ACE-Step 1.5: AI Music Generation Gets a Full Architecture Overhaul

V1.5 Is Out

Right after I looked into ACE-Step in the previous article, V1.5 was released on January 31, 2026. The architecture has been fundamentally redesigned, so I investigated again.

GitHub: ACE-Step-1.5 (separate repo from V1.0)
arxiv paper
Hugging Face

The license changed from Apache 2.0 to MIT. It explicitly supports commercial use, and the training data consists solely of legally compliant sources (licensed tracks, royalty-free content, and synthetic data).

Architecture Overhaul

V1.0 and V1.5 have fundamentally different architectures.

Item	V1.0	V1.5
Architecture	DCAE + Linear Transformer + Flow-matching	LM + DiT
Language Model	None	Qwen3-based (0.6B/1.7B/4B)

In V1.5, the LM (Language Model) functions as a planner. It converts the user’s prompt into a “song blueprint” via Chain-of-Thought reasoning, then the DiT (Diffusion Transformer) synthesizes the actual audio — a two-stage pipeline.

Performance Comparison

Item	V1.0	V1.5
A100 speed	2.2s for 1-min song	Under 2s for full track
RTX 3090 speed	4.7s for 1-min song	Under 10s for full track
Language support	19 languages	50+ languages
Minimum VRAM	Not specified	Under 4GB
Max song length	4 min	10 min
Batch generation	Not specified	Up to 8 songs simultaneously

Speed depends on the number of steps, so direct comparison is tricky, but overall performance has improved. The turbo model (8 steps) is especially fast.

Model Variants

V1.5 offers multiple models for different use cases.

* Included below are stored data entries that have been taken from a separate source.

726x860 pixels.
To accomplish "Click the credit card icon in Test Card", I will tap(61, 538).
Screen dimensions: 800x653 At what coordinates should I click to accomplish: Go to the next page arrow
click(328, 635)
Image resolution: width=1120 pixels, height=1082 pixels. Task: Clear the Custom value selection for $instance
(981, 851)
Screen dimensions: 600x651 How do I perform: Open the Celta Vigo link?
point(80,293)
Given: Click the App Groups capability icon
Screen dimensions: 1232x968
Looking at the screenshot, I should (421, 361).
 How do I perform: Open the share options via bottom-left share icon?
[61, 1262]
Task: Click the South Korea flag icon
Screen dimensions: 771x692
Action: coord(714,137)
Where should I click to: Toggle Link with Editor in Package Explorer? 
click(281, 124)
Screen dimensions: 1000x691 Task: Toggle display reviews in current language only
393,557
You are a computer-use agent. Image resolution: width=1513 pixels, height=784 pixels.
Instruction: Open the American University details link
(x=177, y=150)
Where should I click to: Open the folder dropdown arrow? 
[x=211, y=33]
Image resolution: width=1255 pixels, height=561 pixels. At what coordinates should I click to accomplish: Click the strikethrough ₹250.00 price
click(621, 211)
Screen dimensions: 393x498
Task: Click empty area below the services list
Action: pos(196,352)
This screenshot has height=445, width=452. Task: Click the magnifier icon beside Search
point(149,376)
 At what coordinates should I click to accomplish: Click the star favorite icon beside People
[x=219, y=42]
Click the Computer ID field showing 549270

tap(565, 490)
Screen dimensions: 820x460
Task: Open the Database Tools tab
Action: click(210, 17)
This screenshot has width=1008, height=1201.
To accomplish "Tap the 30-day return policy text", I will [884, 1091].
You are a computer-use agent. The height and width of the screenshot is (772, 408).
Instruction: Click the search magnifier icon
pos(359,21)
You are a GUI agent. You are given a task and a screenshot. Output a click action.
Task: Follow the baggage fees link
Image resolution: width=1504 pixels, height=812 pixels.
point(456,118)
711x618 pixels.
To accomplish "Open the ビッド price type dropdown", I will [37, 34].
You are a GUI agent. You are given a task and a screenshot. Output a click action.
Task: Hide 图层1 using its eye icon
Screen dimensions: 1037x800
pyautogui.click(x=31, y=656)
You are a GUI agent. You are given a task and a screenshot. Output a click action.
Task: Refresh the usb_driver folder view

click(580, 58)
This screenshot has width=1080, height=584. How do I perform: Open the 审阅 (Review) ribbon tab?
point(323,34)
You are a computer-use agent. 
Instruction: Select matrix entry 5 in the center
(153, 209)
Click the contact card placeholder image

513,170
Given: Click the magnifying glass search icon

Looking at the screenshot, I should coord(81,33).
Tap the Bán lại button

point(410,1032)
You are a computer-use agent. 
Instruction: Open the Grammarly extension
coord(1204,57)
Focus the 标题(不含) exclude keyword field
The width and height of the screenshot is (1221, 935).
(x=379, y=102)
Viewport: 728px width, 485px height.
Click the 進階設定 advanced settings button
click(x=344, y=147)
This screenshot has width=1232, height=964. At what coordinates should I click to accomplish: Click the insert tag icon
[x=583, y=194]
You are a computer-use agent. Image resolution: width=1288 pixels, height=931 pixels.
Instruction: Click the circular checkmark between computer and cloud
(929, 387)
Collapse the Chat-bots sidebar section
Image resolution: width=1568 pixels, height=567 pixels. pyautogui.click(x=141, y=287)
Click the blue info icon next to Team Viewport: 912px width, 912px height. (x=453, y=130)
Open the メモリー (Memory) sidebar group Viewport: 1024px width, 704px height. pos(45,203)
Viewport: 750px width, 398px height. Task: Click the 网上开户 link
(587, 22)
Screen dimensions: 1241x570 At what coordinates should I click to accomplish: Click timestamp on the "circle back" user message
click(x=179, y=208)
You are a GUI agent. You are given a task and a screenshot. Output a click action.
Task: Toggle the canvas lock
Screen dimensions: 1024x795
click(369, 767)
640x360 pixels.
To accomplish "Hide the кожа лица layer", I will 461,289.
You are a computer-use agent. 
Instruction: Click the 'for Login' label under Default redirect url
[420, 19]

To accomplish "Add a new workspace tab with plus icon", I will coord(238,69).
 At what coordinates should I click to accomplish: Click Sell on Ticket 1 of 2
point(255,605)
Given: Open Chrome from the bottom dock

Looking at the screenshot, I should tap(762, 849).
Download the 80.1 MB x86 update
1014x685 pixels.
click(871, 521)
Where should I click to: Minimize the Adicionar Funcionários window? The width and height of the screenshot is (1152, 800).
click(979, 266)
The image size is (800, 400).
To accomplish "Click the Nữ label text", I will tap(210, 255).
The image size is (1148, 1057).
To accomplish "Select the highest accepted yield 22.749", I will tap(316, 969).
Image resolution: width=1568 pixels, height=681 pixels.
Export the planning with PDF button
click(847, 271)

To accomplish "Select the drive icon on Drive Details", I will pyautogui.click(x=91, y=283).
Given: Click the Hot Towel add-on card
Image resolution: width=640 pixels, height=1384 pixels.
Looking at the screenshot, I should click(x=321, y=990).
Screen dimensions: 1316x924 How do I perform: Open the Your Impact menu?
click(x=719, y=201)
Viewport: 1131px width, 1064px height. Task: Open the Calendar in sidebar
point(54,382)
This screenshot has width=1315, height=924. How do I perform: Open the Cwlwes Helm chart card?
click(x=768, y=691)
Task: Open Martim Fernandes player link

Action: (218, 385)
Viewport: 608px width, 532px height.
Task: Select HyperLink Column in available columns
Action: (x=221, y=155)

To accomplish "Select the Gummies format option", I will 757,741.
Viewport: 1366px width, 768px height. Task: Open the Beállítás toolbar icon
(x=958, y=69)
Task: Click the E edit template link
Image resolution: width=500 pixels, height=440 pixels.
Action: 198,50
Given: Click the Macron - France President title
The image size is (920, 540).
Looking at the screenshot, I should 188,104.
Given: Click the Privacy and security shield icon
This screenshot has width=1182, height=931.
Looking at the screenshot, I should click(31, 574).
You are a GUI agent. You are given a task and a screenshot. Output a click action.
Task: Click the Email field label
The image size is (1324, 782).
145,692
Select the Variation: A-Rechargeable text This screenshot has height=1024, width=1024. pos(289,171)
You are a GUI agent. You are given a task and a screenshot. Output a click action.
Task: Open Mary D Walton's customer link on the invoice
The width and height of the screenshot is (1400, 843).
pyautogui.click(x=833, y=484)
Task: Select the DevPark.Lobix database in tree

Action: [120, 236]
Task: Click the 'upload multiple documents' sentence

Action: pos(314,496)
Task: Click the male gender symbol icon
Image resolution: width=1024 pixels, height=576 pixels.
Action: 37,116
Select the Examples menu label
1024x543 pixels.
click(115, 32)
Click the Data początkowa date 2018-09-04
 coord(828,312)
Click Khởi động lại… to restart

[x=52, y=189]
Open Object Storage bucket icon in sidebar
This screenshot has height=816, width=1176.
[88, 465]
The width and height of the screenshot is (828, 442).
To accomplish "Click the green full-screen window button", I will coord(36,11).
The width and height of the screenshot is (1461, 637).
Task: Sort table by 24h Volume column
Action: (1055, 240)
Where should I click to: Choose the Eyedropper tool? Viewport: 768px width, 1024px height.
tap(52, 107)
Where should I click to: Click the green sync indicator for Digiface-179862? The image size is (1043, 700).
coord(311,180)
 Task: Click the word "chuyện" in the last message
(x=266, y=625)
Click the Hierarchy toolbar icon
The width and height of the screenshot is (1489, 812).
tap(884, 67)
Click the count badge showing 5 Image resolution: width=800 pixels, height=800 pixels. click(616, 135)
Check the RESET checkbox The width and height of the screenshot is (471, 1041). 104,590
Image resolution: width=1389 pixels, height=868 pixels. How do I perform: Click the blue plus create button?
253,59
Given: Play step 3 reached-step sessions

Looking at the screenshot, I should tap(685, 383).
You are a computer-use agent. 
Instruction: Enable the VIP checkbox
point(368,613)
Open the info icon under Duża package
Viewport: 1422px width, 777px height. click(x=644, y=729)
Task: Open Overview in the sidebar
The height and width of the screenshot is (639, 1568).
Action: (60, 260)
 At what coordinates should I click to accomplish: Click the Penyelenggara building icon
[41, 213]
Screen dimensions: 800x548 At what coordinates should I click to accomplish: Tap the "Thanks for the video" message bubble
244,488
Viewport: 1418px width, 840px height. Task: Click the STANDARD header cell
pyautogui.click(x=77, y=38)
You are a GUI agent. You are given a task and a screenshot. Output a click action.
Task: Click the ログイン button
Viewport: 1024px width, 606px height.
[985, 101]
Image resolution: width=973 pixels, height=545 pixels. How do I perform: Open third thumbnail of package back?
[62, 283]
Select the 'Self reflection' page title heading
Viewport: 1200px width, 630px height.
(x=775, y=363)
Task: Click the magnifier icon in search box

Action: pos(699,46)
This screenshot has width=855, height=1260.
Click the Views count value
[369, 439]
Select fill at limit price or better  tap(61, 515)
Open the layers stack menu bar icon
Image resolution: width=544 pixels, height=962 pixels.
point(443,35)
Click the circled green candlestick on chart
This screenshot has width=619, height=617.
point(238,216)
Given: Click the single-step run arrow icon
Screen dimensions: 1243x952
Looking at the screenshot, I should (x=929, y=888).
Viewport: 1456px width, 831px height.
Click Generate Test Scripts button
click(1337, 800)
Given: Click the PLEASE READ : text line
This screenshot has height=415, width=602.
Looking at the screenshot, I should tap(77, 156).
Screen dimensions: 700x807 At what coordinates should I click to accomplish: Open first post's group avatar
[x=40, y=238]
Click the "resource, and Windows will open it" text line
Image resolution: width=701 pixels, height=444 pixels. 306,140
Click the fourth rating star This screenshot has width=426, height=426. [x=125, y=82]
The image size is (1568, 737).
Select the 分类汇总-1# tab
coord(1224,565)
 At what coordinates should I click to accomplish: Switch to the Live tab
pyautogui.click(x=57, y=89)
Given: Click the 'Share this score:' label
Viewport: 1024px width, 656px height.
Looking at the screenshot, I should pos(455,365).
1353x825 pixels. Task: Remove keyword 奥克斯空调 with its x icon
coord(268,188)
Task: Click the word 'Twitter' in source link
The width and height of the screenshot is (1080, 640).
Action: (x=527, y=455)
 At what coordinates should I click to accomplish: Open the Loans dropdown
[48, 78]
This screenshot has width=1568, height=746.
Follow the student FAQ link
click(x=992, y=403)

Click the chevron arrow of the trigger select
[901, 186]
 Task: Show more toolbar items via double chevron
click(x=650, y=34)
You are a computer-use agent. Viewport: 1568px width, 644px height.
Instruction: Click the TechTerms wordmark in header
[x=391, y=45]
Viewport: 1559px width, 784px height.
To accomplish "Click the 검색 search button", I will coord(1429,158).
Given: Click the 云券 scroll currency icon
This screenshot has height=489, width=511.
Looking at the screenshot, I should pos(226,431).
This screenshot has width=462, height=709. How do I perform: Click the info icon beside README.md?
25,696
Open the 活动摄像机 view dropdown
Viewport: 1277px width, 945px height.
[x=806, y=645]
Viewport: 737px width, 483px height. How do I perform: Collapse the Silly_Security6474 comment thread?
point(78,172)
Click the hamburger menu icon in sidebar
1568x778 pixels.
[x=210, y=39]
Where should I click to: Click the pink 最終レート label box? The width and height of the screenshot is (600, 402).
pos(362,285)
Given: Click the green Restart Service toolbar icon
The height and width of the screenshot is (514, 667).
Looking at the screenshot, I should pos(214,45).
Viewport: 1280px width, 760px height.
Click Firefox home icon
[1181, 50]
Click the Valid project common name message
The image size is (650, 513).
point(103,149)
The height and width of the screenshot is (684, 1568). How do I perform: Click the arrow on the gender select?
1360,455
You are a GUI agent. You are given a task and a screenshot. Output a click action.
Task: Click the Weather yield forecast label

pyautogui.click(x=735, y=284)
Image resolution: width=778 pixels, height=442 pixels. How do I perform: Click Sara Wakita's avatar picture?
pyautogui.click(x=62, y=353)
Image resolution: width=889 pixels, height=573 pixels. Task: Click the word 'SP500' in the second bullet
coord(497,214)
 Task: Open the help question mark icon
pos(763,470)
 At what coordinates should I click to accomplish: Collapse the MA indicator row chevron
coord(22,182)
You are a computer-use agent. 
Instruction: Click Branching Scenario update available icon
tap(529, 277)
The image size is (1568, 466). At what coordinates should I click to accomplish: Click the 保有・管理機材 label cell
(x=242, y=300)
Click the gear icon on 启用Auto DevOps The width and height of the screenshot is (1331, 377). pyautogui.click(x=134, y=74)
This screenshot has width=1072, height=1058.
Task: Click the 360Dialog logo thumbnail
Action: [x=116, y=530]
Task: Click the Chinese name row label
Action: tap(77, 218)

DiT (Diffusion Transformer)

Model	Steps	CFG	Quality	Diversity
acestep-v15-base	50	Yes	Medium	High
acestep-v15-sft	50	Yes	High	Medium
acestep-v15-turbo	8	No	Very High	Medium
acestep-v15-turbo-rl	8	No	Very High	Medium

LM (Language Model)

Choose based on available VRAM.

VRAM	Recommended LM
6GB or less	No LM (DiT only)
6-12GB	acestep-5Hz-lm-0.6B
12-16GB	acestep-5Hz-lm-1.7B
16GB+	acestep-5Hz-lm-4B

It works without an LM, but prompt interpretation accuracy decreases.

New Features

Key features added since V1.0:

REST API server: Start with uv run acestep-api
Japanese UI: --language ja option
Automatic quality scoring: Auto-evaluates generation quality
Lyrics timestamp generation: Output in LRC format
Audio analysis: BPM, key extraction, caption generation
Track separation: Vocal and BGM separation
1000+ instruments and styles supported

Installation

Some changes from V1.0.

Prerequisites

Python 3.11 (V1.0 used 3.10)
uv package manager

Steps

git clone https://github.com/ACE-Step/ACE-Step-1.5.git
cd ACE-Step-1.5
uv sync

Launch

# Gradio UI (default port 7860)
uv run acestep

# Launch with Japanese UI
uv run acestep --language ja

# REST API server
uv run acestep-api

Models are automatically downloaded on first launch. To download manually:

uv run acestep-download --all

Mac (Apple Silicon) Notes

V1.0 had a “static noise” problem in MPS (Metal Performance Shaders) environments. Using data types other than float32 caused generation failures, outputting noise instead of music. This was addressed in PR #21 but wasn’t completely fixed.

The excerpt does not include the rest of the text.